He suggests the following steps to improve the executor:
- The first step, he does is to unite all execution-state related variables into single structure. This will remove reallocations and will ensure only one allocation per execution cycle and better memory usage due to the reuse of the memory blocks for frequently called functions.
- The execution data in the present form is kept in a stack. But he thinks it is unnecessary and the previous structure is enough for the data.
- But in the next point, he says that some kind of stack is necessary for function arguments and function-call-in-progress information. However, he suggests that this stack does not need to be global, as this information is not used beyond its current function call. Thus, you can make each function keep its own stack, and since you know the maximum function call depth for the code of any given user function at compile time, this stack can have fixed size too and fit into the structure.

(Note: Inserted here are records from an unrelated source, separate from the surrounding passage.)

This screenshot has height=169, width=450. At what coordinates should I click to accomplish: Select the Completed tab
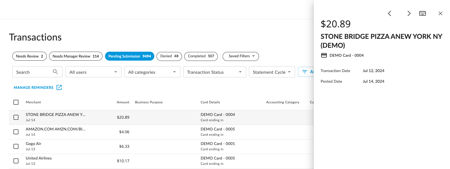(x=201, y=56)
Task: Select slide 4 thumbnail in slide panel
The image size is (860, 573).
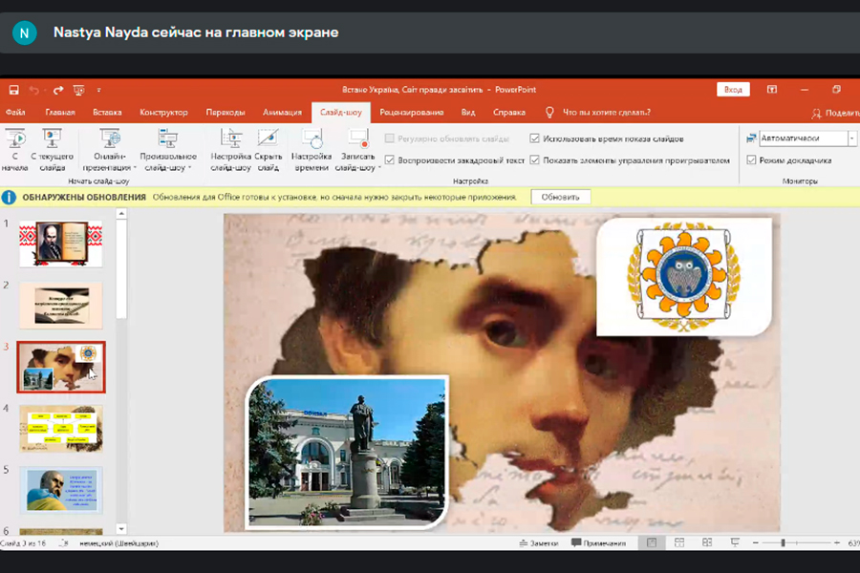Action: [x=61, y=428]
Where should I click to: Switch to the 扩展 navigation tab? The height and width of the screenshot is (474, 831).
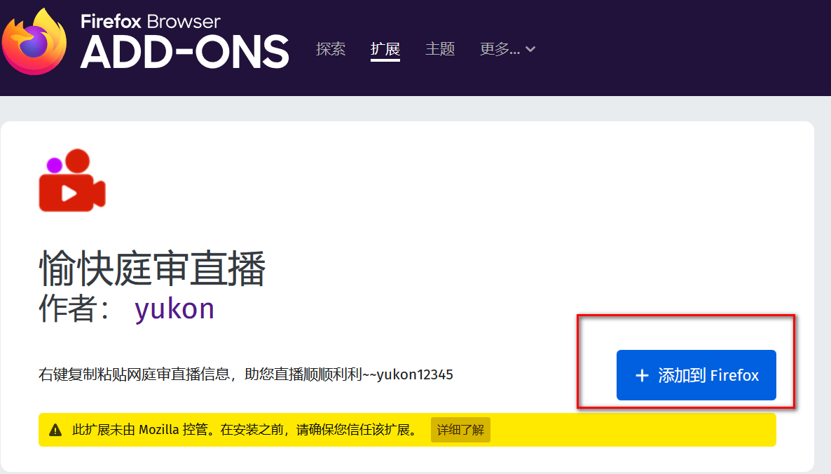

- Once you have all call information inside the single structure, you could rewrite execute () to use loop instead of recursive call. Stas says this will allow you to reduce the stack requirements and speed up the execution loop.
- He says that various EG’s that deal with execution state would be made to work through one global ‘current execution state’ global pointing to the mega-structure.
- He suggests a new symbol table for each call, so that the symbol table allocation and the related cache stays.
- He points out that many functions are called repeatedly, but not recursively. So, he tells you that maybe you could reuse once-allocated memory block for each call of the function.